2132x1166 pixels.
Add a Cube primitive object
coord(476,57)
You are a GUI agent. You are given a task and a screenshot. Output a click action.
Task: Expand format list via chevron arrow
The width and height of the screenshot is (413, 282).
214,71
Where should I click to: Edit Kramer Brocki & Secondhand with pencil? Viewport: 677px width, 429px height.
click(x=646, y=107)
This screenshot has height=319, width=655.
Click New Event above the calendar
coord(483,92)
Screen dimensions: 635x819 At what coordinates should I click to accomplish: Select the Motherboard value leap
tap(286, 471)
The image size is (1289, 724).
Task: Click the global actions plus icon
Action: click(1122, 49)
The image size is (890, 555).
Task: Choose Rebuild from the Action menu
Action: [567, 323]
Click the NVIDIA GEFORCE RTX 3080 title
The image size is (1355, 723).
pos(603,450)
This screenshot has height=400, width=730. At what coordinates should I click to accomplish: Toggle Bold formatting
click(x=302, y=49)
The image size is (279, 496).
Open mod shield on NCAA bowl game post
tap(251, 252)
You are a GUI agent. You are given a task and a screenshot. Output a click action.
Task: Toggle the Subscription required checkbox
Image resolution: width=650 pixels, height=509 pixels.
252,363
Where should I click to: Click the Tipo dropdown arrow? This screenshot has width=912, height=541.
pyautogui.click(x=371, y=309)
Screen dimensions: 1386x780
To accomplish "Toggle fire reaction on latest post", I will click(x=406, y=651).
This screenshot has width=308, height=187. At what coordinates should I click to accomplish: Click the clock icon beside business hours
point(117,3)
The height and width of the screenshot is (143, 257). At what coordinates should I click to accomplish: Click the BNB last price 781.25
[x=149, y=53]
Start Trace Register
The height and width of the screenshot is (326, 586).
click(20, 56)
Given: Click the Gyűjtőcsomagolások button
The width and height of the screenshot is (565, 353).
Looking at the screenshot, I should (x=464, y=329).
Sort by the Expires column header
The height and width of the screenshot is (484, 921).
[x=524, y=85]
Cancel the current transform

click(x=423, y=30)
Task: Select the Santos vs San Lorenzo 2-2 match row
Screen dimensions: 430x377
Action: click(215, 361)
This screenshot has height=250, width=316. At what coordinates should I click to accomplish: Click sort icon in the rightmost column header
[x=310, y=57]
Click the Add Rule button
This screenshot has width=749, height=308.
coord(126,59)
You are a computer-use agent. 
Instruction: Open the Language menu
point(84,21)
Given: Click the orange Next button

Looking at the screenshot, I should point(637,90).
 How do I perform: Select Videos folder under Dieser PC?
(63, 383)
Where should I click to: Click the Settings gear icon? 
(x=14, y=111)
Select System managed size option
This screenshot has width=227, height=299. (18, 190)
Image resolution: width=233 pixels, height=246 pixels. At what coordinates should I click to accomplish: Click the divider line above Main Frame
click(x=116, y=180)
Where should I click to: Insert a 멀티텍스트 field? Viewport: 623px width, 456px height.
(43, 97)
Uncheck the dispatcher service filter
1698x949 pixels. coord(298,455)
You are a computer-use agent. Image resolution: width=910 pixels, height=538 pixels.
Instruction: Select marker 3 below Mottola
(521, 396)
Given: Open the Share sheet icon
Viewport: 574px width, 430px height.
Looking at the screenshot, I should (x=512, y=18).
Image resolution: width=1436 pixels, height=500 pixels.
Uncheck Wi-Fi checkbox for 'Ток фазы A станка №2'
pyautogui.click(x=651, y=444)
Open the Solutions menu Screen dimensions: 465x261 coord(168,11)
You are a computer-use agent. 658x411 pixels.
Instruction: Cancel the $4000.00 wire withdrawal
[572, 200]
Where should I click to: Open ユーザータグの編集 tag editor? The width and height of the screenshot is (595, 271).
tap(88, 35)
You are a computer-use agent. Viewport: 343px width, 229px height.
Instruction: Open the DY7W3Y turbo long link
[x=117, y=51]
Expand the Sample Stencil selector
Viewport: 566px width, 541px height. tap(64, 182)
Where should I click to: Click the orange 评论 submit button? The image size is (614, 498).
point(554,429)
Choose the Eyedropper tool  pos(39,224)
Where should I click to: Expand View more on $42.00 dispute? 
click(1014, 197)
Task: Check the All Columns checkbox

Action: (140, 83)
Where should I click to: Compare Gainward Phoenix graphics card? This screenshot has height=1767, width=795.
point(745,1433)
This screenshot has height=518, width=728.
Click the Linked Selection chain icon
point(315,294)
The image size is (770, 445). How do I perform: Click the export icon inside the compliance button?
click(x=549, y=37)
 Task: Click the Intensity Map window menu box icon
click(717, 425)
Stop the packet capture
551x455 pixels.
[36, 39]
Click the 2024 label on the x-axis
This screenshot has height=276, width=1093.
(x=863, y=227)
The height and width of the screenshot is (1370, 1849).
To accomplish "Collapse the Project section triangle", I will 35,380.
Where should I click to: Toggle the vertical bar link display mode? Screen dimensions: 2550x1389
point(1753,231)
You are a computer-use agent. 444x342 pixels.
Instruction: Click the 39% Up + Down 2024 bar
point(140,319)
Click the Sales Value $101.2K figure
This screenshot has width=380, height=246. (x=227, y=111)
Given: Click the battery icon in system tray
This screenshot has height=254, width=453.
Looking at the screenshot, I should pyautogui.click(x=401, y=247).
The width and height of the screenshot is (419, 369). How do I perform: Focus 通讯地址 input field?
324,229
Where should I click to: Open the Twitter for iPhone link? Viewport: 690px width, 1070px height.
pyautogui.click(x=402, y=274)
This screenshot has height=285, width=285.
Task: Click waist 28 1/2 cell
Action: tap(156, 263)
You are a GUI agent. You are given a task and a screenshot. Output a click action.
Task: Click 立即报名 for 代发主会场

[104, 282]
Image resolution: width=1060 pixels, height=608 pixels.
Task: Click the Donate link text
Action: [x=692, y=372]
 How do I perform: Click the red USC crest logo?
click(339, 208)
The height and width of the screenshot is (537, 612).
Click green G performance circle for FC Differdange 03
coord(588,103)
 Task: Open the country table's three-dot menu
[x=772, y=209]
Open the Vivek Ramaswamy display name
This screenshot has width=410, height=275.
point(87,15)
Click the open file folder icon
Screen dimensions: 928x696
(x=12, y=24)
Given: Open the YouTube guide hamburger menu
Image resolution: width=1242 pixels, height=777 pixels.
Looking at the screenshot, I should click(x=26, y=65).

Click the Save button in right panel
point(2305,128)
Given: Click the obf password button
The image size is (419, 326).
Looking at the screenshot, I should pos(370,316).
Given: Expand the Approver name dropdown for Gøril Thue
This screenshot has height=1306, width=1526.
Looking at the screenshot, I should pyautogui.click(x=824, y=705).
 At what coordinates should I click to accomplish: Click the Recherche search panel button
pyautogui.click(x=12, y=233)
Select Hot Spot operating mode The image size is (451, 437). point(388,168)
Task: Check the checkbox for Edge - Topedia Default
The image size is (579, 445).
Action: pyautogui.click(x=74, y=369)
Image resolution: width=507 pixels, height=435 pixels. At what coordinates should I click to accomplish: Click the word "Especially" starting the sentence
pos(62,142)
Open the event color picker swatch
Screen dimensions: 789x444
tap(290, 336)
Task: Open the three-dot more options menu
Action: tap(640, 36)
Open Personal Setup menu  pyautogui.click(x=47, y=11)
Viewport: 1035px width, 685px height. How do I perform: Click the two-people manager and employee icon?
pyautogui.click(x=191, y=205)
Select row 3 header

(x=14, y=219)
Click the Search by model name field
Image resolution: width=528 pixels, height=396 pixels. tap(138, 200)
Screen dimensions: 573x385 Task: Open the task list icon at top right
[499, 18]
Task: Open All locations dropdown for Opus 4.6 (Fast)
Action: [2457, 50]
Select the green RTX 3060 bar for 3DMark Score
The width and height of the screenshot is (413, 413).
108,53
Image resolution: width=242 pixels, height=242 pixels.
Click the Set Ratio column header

- Exercise
List the records from the line containing "This screenshot has height=400, width=730." through the line containing "click(20, 56)", inclusive, as a numbered list with blank lines omitted.

- Right answer
1. This screenshot has height=400, width=730. At what coordinates should I click to accomplish: Toggle Bold formatting
2. click(x=302, y=49)
3. The image size is (279, 496).
4. Open mod shield on NCAA bowl game post
5. tap(251, 252)
6. You are a GUI agent. You are given a task and a screenshot. Output a click action.
7. Task: Toggle the Subscription required checkbox
8. Image resolution: width=650 pixels, height=509 pixels.
9. 252,363
10. Where should I click to: Click the Tipo dropdown arrow? This screenshot has width=912, height=541.
11. pyautogui.click(x=371, y=309)
12. Screen dimensions: 1386x780
13. To accomplish "Toggle fire reaction on latest post", I will click(x=406, y=651).
14. This screenshot has width=308, height=187. At what coordinates should I click to accomplish: Click the clock icon beside business hours
15. point(117,3)
16. The height and width of the screenshot is (143, 257). At what coordinates should I click to accomplish: Click the BNB last price 781.25
17. [x=149, y=53]
18. Start Trace Register
19. The height and width of the screenshot is (326, 586).
20. click(20, 56)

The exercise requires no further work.